Reproduce all the items below with "click coordinates" swapped for "tap coordinates" and everything else unchanged. Omit the pictures from your answer.

Supplied data
******************************

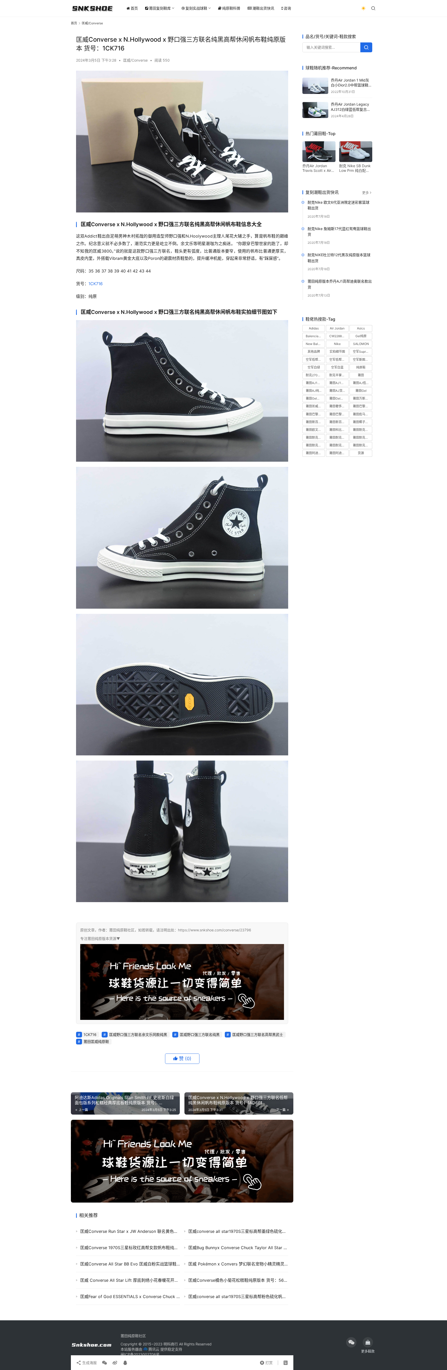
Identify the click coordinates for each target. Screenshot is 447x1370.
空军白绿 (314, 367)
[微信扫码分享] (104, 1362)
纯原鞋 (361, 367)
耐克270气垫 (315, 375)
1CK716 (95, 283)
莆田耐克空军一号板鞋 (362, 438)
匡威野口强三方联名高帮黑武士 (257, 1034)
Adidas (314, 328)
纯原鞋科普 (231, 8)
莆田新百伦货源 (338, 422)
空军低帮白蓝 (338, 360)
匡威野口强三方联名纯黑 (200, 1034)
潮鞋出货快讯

******************************

Answer for this exercise
Identify the tap coordinates for each target. Screenshot is 447x1370.
空军白绿 (314, 367)
[微信扫码分享] (104, 1362)
纯原鞋 (361, 367)
耐克270气垫 (315, 375)
1CK716 (95, 283)
莆田耐克空军一号板鞋 (362, 438)
匡威野口强三方联名高帮黑武士 (257, 1034)
Adidas (314, 328)
纯原鞋科普 (231, 8)
莆田新百伦货源 (338, 422)
空军低帮白蓝 (338, 360)
匡威野口强三方联名纯黑 (200, 1034)
潮鞋出货快讯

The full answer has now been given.